Wednesday, August 31, 2016

The Right Now

I have a boyfriend. That’s been really hard to say, but it’s true. And it’s serious. Like he lives-in-my-house-and-interacts-with-my-daughter kind of serious. So grab a snack.
  
Being alone is probably the worst feeling that followed my grief. I slept in an empty bed, watched tv in silence, cooked dinner without a sous chef, drove to work and home without carpooling. I had no one to laugh with, no one to kiss goodbye, no one to tell my deepest secrets and silliest thoughts. When you lose the person closest to you, it’s quickly apparent how much you depended on them to feel significant in life.

But I did have a best friend who worked really hard to keep me company. She made sure I ate, included me in her family activities, and truly kept me from falling deeper into the unavoidable depression abyss. It just wasn’t the same. I joked that I felt like her sister wife.

At one point, about three months after losing Andy, I could take no more. The sadness and loneliness encompassed me whole. I was strong in many ways, but I was so alone.

Melissa had hinted about her friend that I hadn’t met. She said he was really funny and sarcastic, and it might be nice to meet someone who didn’t know the “old” me. She had wanted to invite him to hang out with our group of friends, but the timing hadn’t worked yet. So I agreed to give him my number and hoped I could meet a new friend who would not give me the sad look everyone else seemed to do when talking to me.

He was hilarious. We texted back and forth all day for about a week. There was no flirting at all. It felt so nice to genuinely laugh.

We finally got to meet about a week and a half later. We met up at Boondoggles around 8pm, and we closed it down. He knew a bit about what I had been through, but it was nice to talk about virtually everything else. He understood that I was in pain, and he let me tell him bits and pieces about the old me on my own time.
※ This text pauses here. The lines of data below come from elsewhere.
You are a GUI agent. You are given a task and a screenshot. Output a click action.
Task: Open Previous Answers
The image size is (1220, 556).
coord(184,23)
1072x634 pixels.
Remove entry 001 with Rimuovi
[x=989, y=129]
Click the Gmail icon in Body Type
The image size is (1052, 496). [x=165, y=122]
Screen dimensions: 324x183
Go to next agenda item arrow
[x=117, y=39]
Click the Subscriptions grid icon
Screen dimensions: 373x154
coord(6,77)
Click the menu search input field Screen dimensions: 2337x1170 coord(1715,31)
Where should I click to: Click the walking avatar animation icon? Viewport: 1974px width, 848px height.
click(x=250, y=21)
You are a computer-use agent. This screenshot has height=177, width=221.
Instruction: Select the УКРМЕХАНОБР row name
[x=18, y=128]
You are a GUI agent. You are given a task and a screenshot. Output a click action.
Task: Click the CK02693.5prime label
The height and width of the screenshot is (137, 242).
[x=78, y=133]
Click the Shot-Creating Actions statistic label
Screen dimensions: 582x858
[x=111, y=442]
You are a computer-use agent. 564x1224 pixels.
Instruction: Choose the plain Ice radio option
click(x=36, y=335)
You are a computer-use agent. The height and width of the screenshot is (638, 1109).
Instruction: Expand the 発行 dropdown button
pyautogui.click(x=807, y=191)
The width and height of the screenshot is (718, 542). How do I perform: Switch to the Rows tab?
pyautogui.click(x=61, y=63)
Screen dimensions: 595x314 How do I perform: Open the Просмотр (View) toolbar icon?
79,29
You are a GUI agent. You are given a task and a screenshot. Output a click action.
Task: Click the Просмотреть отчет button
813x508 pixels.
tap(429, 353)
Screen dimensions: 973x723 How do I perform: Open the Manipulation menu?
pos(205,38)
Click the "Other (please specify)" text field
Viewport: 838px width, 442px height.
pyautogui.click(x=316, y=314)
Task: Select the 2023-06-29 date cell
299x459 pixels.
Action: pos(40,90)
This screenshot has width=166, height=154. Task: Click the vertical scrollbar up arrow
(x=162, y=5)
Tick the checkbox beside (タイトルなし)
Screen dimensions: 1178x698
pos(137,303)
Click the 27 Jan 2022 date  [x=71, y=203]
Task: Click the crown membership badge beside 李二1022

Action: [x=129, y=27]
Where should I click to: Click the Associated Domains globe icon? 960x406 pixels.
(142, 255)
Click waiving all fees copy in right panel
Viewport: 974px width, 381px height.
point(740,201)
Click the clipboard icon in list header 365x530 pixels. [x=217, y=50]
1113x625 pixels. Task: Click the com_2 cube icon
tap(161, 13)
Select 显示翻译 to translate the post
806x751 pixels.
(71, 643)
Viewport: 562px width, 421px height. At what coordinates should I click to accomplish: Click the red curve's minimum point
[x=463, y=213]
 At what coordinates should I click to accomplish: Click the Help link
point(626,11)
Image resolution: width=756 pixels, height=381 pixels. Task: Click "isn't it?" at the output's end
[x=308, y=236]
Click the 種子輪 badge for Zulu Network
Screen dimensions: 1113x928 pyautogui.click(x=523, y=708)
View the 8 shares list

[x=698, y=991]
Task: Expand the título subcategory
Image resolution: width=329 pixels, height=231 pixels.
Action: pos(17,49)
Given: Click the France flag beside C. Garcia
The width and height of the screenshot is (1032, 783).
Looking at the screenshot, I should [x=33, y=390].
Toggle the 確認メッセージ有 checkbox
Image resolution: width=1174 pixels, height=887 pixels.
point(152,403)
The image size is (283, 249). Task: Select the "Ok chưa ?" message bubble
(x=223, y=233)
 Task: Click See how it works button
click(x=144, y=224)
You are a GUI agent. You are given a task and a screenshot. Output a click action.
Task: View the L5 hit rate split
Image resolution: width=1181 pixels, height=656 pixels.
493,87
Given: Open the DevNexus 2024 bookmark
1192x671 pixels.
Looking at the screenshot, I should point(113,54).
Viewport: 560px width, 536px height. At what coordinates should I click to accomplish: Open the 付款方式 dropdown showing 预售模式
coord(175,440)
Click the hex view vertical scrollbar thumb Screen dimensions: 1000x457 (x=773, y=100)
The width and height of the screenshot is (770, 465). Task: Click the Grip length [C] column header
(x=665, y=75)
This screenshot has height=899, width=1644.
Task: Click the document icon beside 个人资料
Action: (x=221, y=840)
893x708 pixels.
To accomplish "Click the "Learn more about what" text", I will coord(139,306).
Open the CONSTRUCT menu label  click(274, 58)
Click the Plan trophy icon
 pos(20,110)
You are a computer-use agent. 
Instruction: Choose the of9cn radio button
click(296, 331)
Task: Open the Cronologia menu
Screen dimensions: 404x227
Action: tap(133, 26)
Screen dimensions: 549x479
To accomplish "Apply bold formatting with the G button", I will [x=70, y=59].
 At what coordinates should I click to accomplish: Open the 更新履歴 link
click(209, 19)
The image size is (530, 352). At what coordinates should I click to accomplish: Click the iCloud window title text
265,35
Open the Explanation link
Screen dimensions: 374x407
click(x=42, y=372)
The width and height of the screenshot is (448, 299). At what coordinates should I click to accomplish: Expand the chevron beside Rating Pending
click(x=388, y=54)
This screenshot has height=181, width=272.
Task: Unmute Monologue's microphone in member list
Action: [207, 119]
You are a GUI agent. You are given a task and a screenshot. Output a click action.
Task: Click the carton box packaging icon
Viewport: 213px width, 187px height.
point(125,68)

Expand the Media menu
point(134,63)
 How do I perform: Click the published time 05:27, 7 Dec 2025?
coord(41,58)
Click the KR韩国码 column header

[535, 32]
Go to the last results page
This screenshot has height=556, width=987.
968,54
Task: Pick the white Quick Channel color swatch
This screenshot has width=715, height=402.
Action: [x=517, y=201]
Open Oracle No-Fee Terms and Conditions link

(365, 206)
And he reminded me a lot of Andy. Like eerily so. Likes, dislikes, mannerisms, humor- really so many things. But he was also plenty different for it not to be too creepy.

Things progressed over the summer, we traveled together a bit, and he moved into the house in January. Lexie likes him, more than I think she lets onto, and he is the ultimate “roommate” for her.

The only approval I really needed was my own, but I’m so grateful that everyone seems to accept him in my life. He keeps me safe, sane, and smiling. And if he acts up, plenty of people have offered to “set him straight,” lol.

Freddy knows that I will always grieve. My sadness did not magically disappear. I am a much more hardened person than I was in my past life. I don’t take things for granted. I grasp at opportunities to be happy. I hold onto the few people that are closest to me.

We don’t know where the future will take us, but I’m good with the right now, just the way it is.